I wasn’t sure what to expect when we committed to part of our trip to France being based in Lyon. I love big European cities, so I knew the overall vibe would be great. What I didn’t expect was the how much I would be drawn to the older parts of Lyon.
Vieux Lyon was always right there, just across the Saône, looking down on Presqu’île where our hotel was located. On our first trip over the river to wander around, we didn’t even make it the whole way over the bridge before stopping to photograph the beautiful early spring morning.
One of our main stops on our first day over in Vieux Lyon was the Basilique Notre Dame de Fourvière. It is located right at the top of Fourvière hill overlooking the rest of the city.

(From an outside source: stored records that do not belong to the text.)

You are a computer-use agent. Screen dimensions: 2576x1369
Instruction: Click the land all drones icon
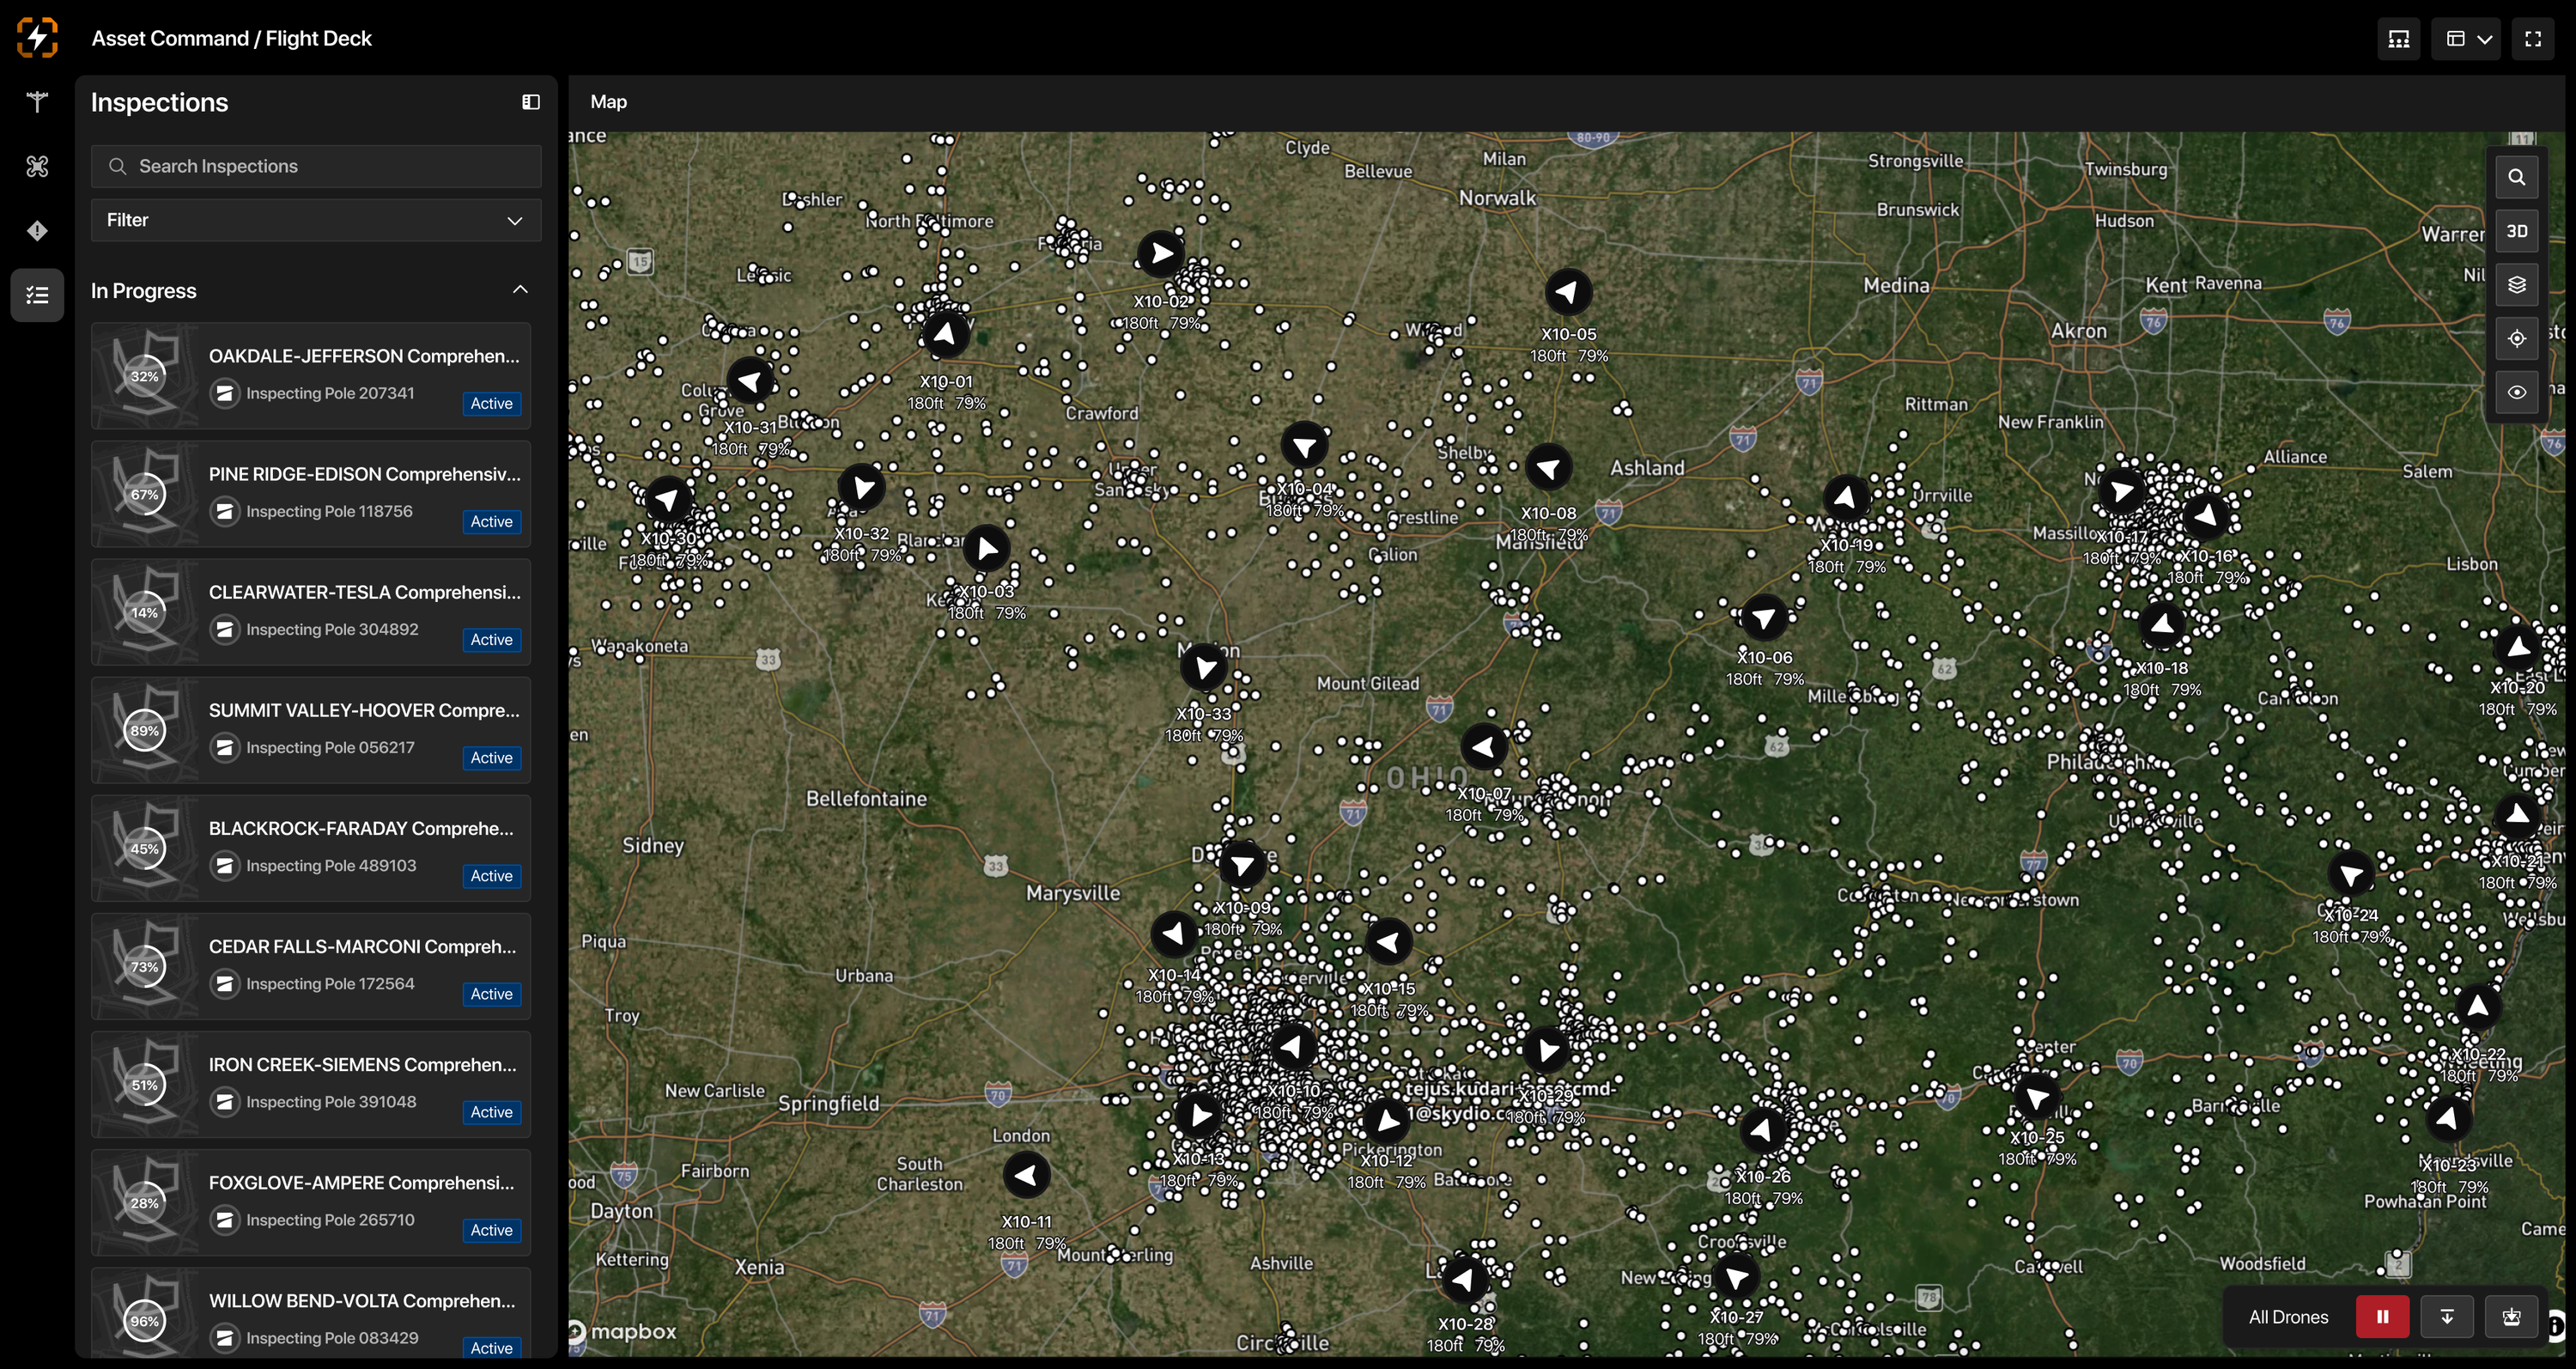(x=2447, y=1317)
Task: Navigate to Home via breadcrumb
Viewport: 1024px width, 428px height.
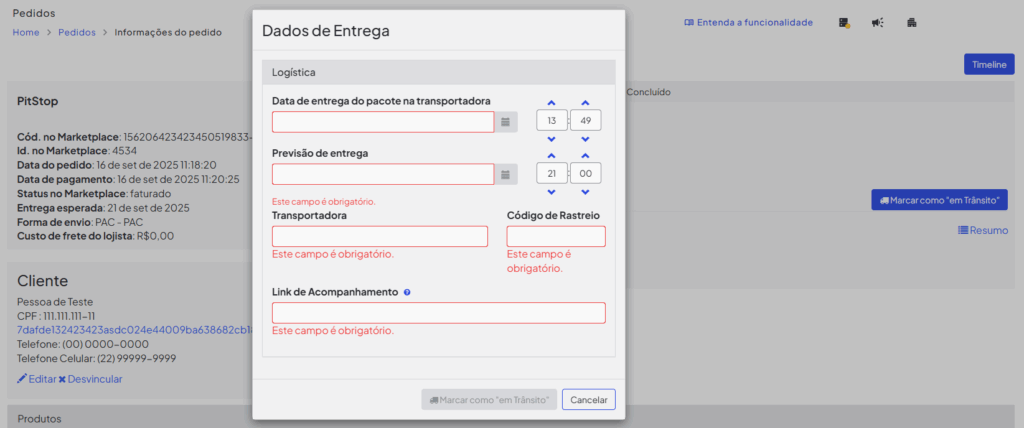Action: (x=26, y=32)
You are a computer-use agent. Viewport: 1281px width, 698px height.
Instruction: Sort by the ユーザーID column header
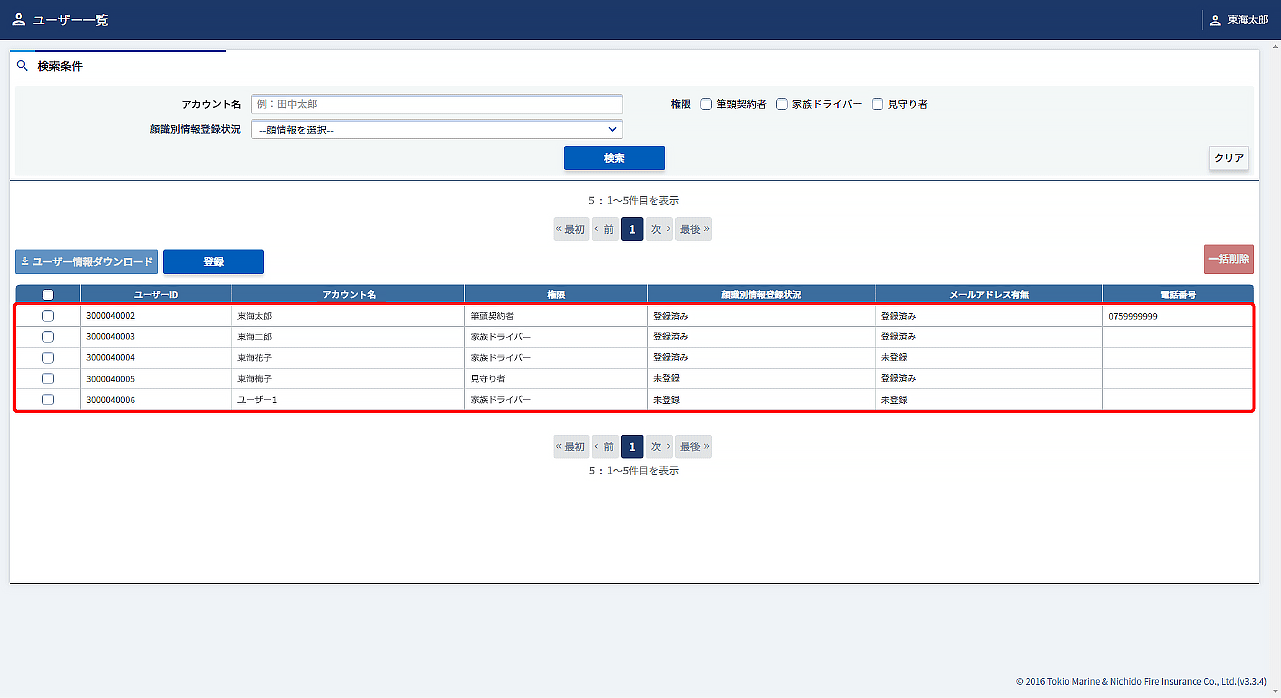[x=156, y=295]
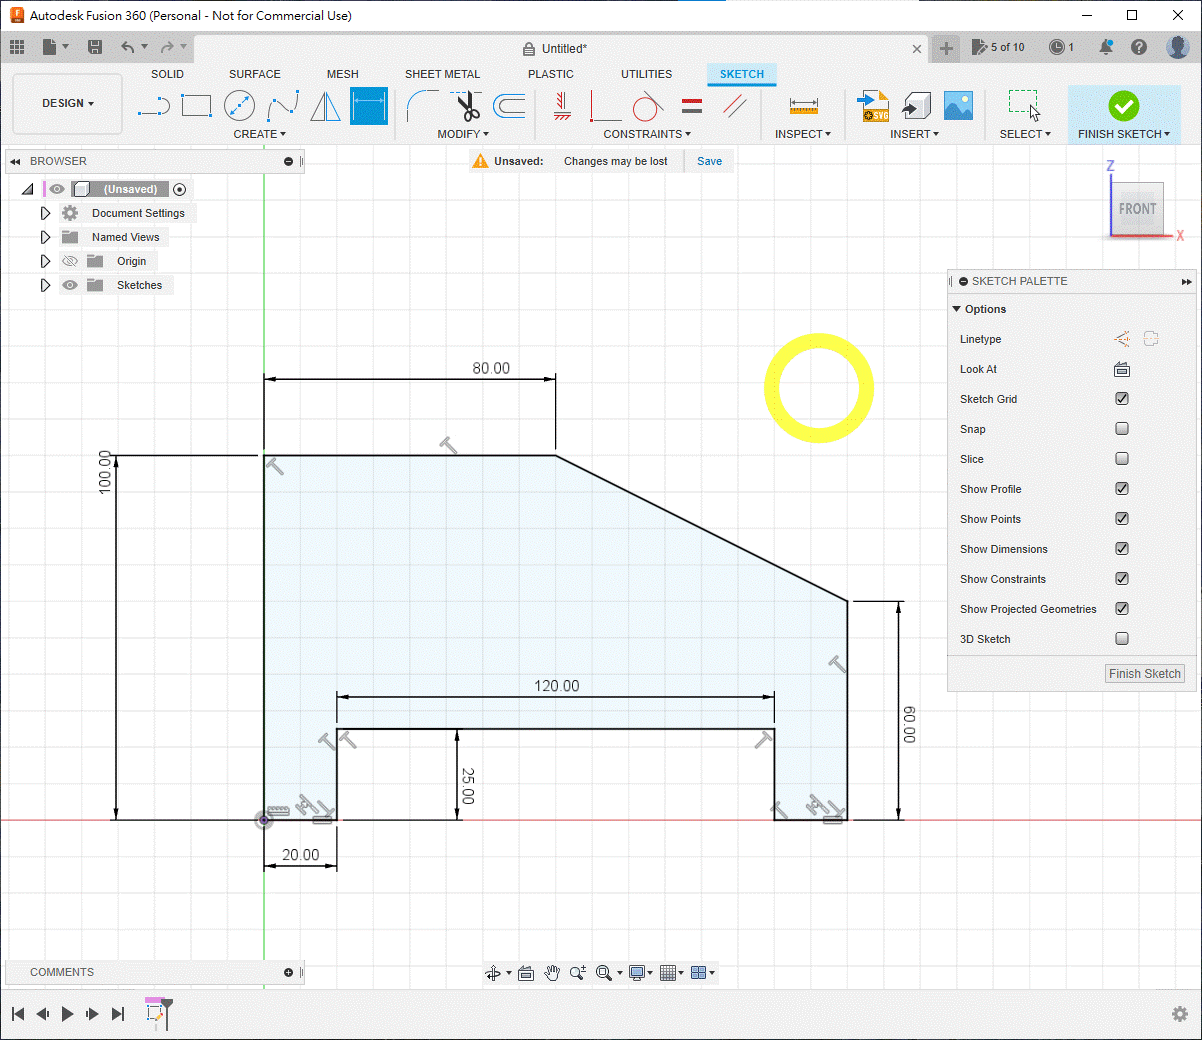Select the Line tool in Create

pos(153,106)
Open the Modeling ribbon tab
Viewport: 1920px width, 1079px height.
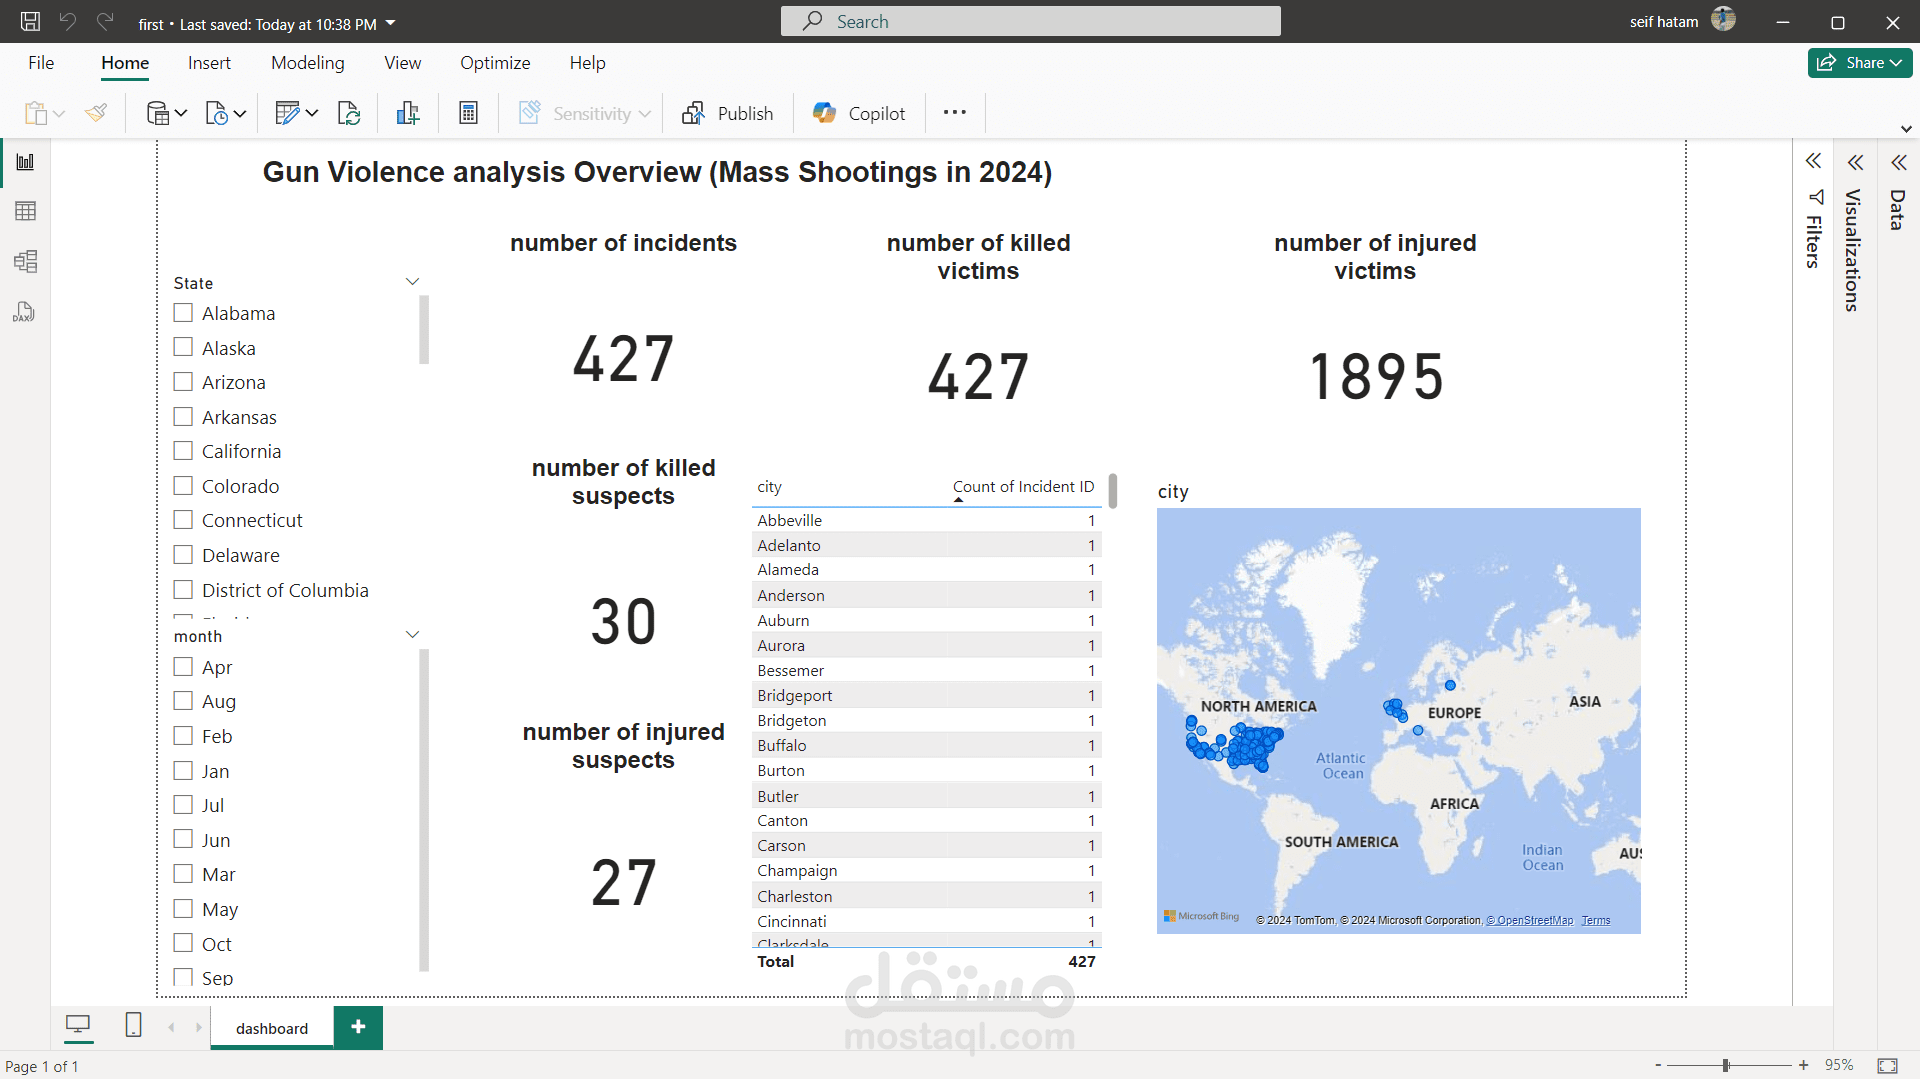[x=307, y=62]
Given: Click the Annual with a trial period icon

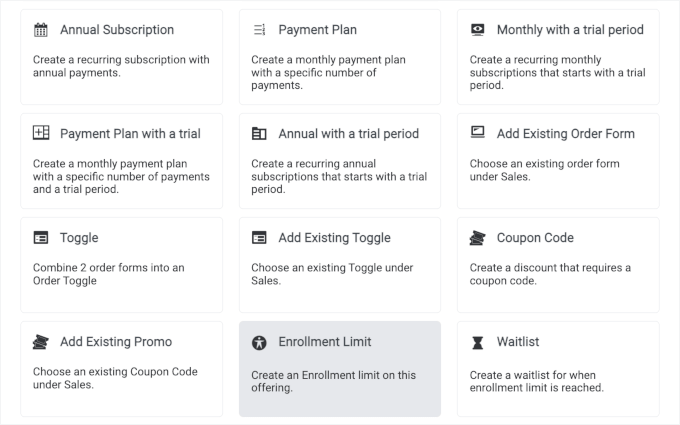Looking at the screenshot, I should (x=259, y=133).
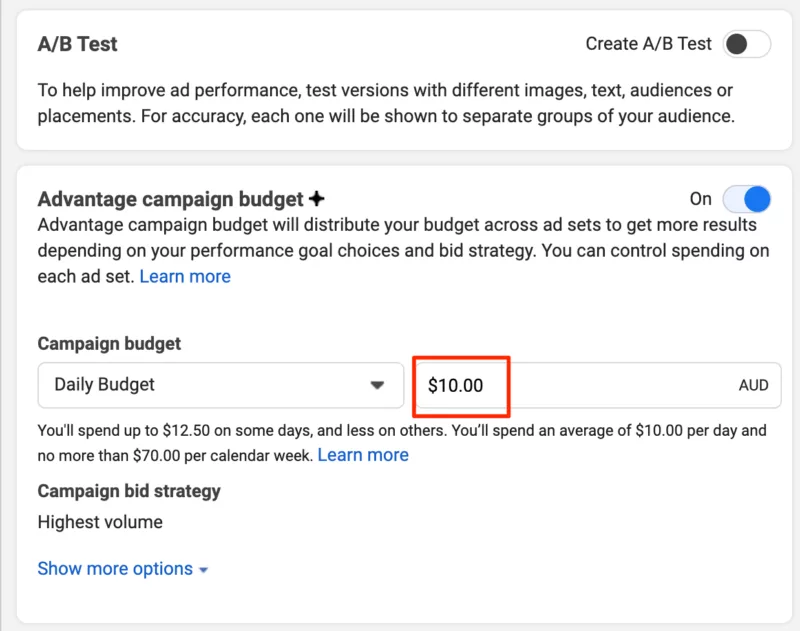Click the dropdown arrow beside Daily Budget
The width and height of the screenshot is (800, 631).
[x=380, y=385]
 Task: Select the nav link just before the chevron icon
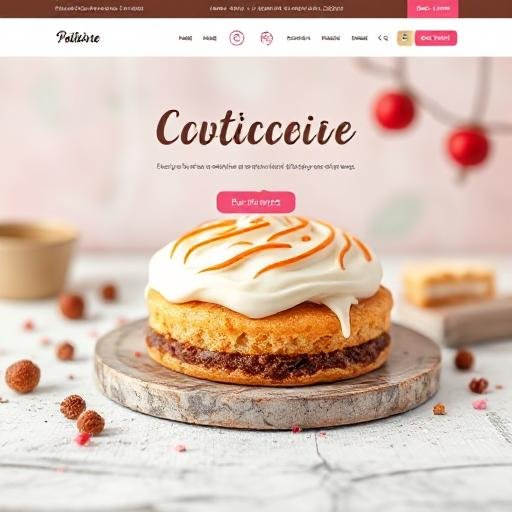[359, 38]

Although not an old church by European standards, interestingly, it was built completely with private funds in the mid/late 1800s. It is stunning on the inside, especially with the morning light streaming in through the windows.
To get up to the Basilica, we took the funicular to save our legs for the day. It is the oldest continuously operating funicular in the world and drops you right at the doors of the church, and about 100m away from the amazing views over the city.
Pretty good spot for a picture of the two of us to remember the day…
So nice a spot was this, that I returned one evening later on in the trip to look out over the lights of the city, the Cathédrale Saint-Jean-Baptiste de Lyon just below, and the city’s main square, Place Bellecour.
A short stroll from the Basilica is the Théâtre Gallo-Romain. Built in two phases, starting two thousand years ago, this originally accommodated up to 10,000 people for cultural performances. It is still used today for music and theatre productions and would be a stunning venue to take in a show.
Here’s the view from the stage looking up into the steeply pitched amphitheatre…
With the temperatures pushing nicely above 20C, the mid-day sun was beating down on us, so after a break for a spot of lunch, we went in search of some traboules. In Vieux Lyon, there are a number of these hidden passageways between buildings, sometimes spanning the equivalent of many city blocks. These were constructed to allow merchants easier access to the river as there are a limited number of streets running perpendicular to the Saône. Today, they are passageways between private buildings, apartments and inner courtyards giving (mostly tourists) a view back to the city’s history.
It was a treat visiting Lyon outside of the main tourist season. Although there were a few visitors like us, the old part of Lyon was pretty quiet. We got the best of perfect early summer-like weather while feeling like we had this whole area to ourselves.
The pictures tell the story better than can I. Vieux Lyon is charming. It is gorgeous. I’m glad we visited the city and spent a lot of our time over on this side of the river.